When I began playing in an orchestra I found it quite challenging, even though I had grown up hearing my father practice and racing with his cello to engagements. (My father played in the Toronto Symphony for 38 years.) The lifestyle was more demanding than I imagined with day-time rehearsals, evening concerts, touring, teaching, and my own daily practice sessions on constantly changing repertoire. Some sort of social life seemed impossible. There were few women in principal positions. The prevailing mentality reflected an anti-female bias—wouldn’t hiring a woman mean they’d miss services or quit if they started a family?
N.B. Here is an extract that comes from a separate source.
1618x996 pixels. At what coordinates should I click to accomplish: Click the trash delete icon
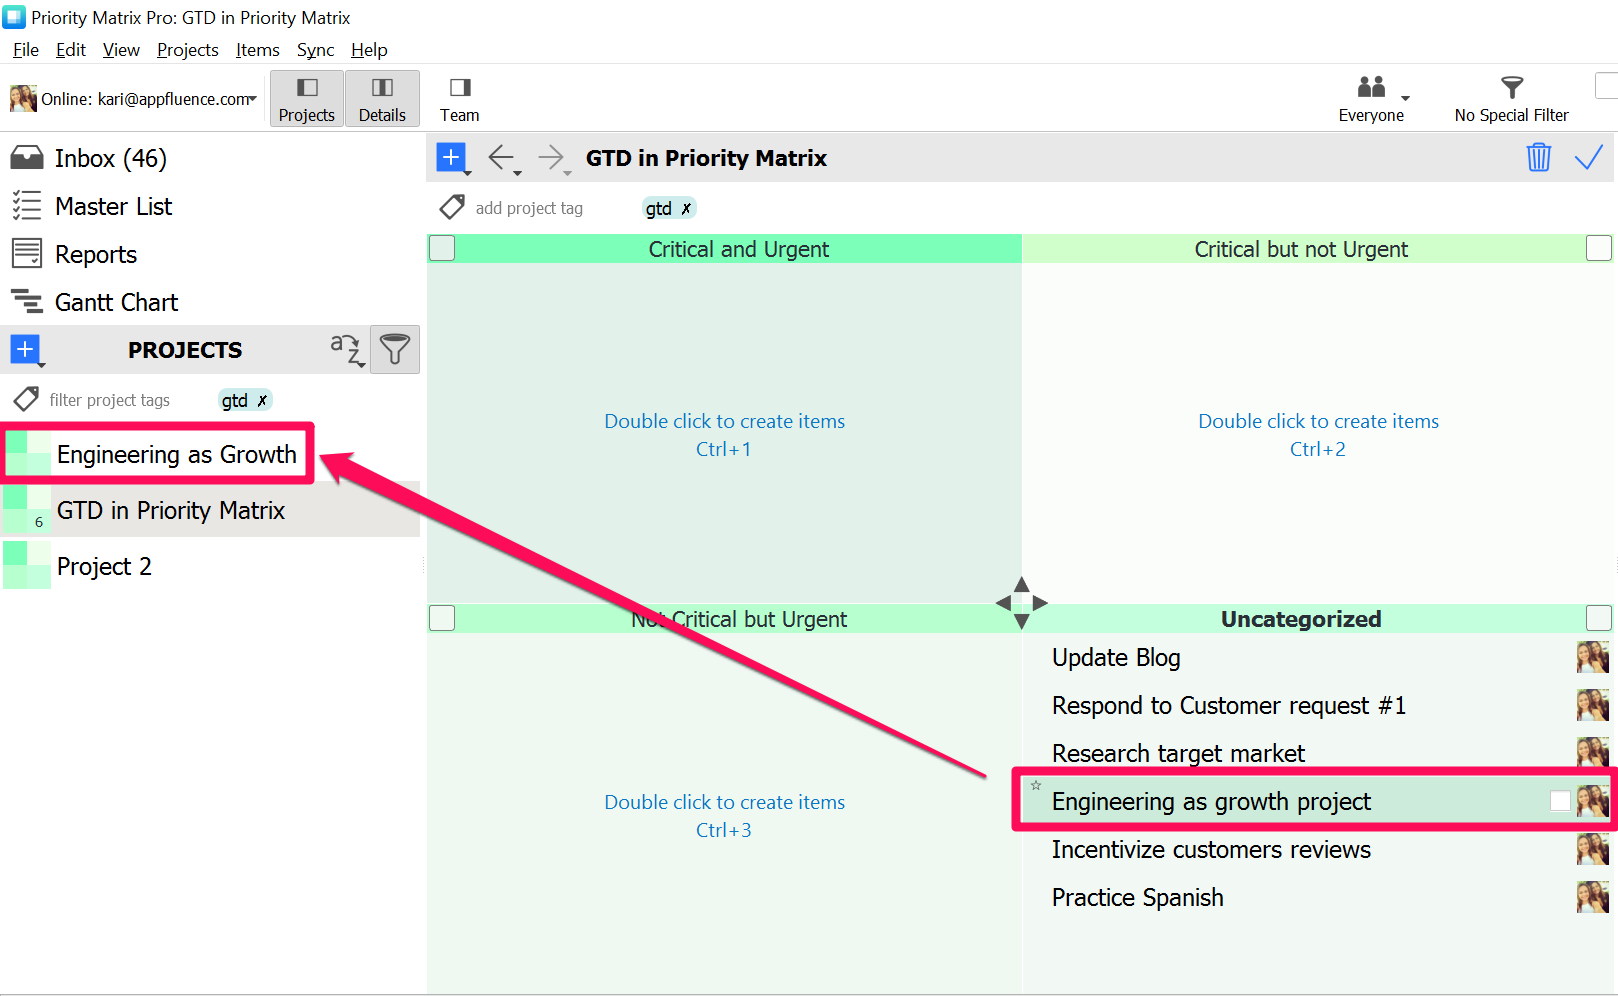[1538, 158]
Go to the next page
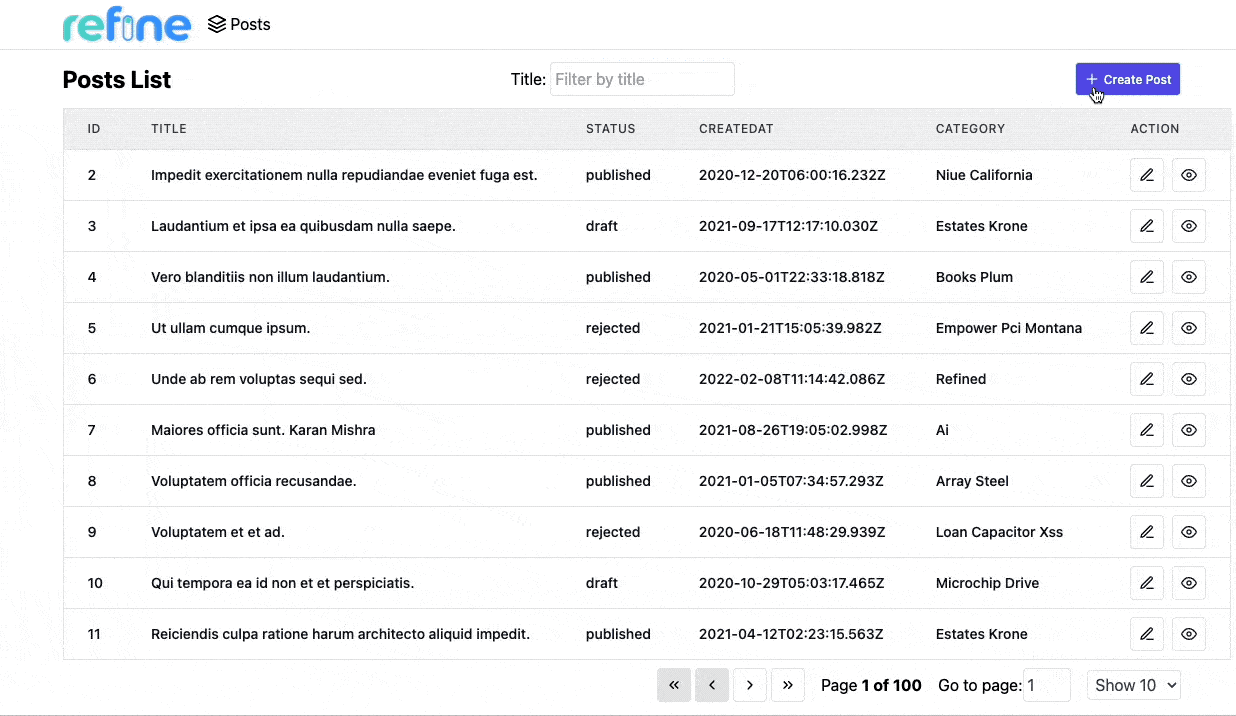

I was determined to prove them wrong!
When I finally found the right guy, and made the decision to have a child, of course, it made life as a musician even more complicated. But I wasn’t going to let that stop me! While pregnant I still played principal cello in the Minnesota Orchestra, performed solos, and traveled, despite morning sickness, which erupted with a vengeance all day.
When the little fellow arrived, round the clock feedings took their toll. The cello had to go on the back burner for a while. Fortunately, I had accumulated several weeks of vacation time in addition to maternity leave, but when I had to return to the orchestra I cried every time I left in the evening to play the four concerts each week. With the responsibilities of my position and caring for an infant, I wondered how I thought I was exhausted before?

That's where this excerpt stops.